- _Dataset records_
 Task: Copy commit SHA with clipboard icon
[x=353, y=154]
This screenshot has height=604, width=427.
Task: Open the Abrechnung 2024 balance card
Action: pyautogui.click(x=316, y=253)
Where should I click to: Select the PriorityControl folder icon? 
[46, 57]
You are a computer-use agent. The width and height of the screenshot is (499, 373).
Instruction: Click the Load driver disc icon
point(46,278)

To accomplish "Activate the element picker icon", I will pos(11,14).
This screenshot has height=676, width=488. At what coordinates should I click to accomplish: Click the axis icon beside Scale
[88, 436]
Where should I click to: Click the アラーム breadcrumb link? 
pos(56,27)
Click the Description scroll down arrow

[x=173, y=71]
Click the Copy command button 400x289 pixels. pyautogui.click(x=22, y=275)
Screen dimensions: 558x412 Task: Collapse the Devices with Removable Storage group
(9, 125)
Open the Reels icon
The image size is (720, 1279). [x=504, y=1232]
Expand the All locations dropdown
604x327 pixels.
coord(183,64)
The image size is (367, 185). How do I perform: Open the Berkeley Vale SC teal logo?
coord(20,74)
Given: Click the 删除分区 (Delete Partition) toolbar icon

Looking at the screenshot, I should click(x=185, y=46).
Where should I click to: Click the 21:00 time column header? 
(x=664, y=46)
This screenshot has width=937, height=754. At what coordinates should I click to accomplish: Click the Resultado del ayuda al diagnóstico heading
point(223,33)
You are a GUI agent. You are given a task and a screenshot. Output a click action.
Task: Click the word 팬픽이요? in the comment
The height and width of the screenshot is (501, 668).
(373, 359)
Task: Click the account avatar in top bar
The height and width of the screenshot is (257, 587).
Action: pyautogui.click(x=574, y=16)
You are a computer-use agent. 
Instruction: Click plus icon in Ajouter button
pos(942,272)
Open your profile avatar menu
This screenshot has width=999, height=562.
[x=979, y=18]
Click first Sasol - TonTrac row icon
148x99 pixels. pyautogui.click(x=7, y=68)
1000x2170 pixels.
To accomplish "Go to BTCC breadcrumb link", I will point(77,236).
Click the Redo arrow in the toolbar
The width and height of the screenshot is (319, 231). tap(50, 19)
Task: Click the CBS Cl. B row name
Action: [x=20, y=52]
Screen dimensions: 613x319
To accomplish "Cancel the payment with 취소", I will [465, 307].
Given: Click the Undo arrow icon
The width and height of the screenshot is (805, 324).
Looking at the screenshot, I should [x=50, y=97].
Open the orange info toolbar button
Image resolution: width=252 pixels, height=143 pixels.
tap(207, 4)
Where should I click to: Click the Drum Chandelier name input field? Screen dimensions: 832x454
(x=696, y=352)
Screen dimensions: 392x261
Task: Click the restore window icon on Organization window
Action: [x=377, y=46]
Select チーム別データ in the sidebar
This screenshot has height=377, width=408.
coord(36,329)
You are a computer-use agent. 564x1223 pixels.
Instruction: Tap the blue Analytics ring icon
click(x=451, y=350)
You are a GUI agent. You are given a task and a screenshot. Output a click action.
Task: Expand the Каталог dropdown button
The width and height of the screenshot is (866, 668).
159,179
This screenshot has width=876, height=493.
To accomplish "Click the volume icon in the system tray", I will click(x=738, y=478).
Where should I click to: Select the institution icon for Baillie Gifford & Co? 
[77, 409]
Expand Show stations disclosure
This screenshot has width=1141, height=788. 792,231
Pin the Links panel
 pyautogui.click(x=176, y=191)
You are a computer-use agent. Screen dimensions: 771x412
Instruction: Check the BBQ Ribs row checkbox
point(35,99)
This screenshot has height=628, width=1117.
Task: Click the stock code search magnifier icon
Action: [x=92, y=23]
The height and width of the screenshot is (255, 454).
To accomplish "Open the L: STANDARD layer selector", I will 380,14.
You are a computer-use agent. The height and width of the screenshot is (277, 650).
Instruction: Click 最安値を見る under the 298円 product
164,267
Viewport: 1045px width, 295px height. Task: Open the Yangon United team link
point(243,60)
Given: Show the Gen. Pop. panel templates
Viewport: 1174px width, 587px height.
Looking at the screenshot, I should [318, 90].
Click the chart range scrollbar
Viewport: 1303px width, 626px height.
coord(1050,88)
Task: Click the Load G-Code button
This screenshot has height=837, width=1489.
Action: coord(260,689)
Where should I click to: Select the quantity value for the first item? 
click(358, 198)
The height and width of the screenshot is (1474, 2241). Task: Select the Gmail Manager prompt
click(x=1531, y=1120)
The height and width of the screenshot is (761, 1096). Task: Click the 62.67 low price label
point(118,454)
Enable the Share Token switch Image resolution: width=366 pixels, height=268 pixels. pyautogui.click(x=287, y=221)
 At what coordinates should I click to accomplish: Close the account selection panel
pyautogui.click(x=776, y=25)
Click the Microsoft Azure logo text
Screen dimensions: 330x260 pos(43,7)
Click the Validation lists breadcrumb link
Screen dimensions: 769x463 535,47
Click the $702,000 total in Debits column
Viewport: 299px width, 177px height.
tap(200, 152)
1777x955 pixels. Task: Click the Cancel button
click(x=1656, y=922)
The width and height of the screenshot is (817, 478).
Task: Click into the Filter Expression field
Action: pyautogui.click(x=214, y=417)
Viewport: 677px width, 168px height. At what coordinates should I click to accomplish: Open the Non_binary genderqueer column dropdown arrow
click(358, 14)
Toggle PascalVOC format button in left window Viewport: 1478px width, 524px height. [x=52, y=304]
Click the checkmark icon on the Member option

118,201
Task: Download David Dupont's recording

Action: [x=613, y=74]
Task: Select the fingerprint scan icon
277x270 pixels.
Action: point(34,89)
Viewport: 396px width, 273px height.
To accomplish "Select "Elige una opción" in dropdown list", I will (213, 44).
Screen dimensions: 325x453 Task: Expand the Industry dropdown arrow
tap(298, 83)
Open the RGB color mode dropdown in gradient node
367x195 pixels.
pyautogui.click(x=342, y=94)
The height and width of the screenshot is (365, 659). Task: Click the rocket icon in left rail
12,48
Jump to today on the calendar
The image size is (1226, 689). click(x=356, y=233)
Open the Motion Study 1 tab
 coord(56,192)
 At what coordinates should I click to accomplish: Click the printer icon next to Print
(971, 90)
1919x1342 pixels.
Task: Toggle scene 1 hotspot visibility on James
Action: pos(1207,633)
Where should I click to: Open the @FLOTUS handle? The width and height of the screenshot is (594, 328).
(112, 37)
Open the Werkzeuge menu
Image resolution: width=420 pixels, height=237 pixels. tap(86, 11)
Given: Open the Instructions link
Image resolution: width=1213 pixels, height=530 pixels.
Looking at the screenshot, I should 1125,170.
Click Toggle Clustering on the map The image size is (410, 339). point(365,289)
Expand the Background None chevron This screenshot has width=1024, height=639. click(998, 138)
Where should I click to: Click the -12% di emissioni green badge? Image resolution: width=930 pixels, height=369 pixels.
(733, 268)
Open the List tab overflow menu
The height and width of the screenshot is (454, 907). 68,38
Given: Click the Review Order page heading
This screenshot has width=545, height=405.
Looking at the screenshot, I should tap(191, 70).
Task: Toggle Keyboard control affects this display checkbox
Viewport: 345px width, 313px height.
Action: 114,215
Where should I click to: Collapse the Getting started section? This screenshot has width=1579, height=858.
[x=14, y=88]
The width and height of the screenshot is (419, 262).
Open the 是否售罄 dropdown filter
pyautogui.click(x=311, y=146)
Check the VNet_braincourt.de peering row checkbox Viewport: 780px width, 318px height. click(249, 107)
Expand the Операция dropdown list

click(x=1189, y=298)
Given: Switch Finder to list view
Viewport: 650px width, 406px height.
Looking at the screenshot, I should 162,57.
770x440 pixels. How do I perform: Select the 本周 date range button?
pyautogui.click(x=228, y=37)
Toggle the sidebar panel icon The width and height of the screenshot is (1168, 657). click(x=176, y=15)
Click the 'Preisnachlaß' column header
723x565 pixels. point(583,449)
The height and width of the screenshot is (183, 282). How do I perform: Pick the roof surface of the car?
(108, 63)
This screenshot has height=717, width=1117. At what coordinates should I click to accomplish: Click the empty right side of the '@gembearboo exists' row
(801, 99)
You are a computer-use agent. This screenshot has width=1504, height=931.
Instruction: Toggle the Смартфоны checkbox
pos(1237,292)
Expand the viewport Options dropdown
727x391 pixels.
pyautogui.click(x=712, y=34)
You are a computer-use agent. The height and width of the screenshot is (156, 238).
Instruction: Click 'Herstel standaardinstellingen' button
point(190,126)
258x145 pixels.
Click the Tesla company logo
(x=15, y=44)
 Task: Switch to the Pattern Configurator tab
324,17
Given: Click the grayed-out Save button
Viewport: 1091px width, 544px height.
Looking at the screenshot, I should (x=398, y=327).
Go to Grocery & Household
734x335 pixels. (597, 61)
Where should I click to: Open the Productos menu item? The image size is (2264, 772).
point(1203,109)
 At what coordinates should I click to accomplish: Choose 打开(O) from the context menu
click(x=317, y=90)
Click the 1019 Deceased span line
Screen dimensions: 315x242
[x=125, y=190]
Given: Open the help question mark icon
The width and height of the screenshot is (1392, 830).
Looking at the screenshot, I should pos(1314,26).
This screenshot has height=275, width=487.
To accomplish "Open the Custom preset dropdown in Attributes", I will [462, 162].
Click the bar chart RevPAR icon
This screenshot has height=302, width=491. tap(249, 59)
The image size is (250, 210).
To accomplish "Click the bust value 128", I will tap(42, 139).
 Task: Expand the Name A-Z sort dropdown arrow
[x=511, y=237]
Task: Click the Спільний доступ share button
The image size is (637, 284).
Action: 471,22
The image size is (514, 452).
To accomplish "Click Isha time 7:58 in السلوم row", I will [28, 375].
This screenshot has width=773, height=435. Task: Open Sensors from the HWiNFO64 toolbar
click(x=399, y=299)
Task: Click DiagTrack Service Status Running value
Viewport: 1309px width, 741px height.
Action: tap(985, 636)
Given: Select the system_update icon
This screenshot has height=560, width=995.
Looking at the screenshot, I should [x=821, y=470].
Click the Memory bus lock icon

- _Requirements_
Format everything from the start of the material down to the line containing "I will point(77,236)." as a numbered list, and leave out any blank lines.

- _Response below_
1.  Task: Copy commit SHA with clipboard icon
2. [x=353, y=154]
3. This screenshot has height=604, width=427.
4. Task: Open the Abrechnung 2024 balance card
5. Action: pyautogui.click(x=316, y=253)
6. Where should I click to: Select the PriorityControl folder icon? 
7. [46, 57]
8. You are a computer-use agent. The width and height of the screenshot is (499, 373).
9. Instruction: Click the Load driver disc icon
10. point(46,278)
11. To accomplish "Activate the element picker icon", I will pos(11,14).
12. This screenshot has height=676, width=488. At what coordinates should I click to accomplish: Click the axis icon beside Scale
13. [88, 436]
14. Where should I click to: Click the アラーム breadcrumb link? 
15. pos(56,27)
16. Click the Description scroll down arrow
17. [x=173, y=71]
18. Click the Copy command button 400x289 pixels. pyautogui.click(x=22, y=275)
19. Screen dimensions: 558x412 Task: Collapse the Devices with Removable Storage group
20. (9, 125)
21. Open the Reels icon
22. The image size is (720, 1279). [x=504, y=1232]
23. Expand the All locations dropdown
24. 604x327 pixels.
25. coord(183,64)
26. The image size is (367, 185). How do I perform: Open the Berkeley Vale SC teal logo?
27. coord(20,74)
28. Given: Click the 删除分区 (Delete Partition) toolbar icon
29. Looking at the screenshot, I should click(x=185, y=46).
30. Where should I click to: Click the 21:00 time column header? 
31. (x=664, y=46)
32. This screenshot has width=937, height=754. At what coordinates should I click to accomplish: Click the Resultado del ayuda al diagnóstico heading
33. point(223,33)
34. You are a GUI agent. You are given a task and a screenshot. Output a click action.
35. Task: Click the word 팬픽이요? in the comment
36. The height and width of the screenshot is (501, 668).
37. (373, 359)
38. Task: Click the account avatar in top bar
39. The height and width of the screenshot is (257, 587).
40. Action: pyautogui.click(x=574, y=16)
41. You are a computer-use agent. 
42. Instruction: Click plus icon in Ajouter button
43. pos(942,272)
44. Open your profile avatar menu
45. This screenshot has width=999, height=562.
46. [x=979, y=18]
47. Click first Sasol - TonTrac row icon
48. 148x99 pixels. pyautogui.click(x=7, y=68)
49. 1000x2170 pixels.
50. To accomplish "Go to BTCC breadcrumb link", I will point(77,236).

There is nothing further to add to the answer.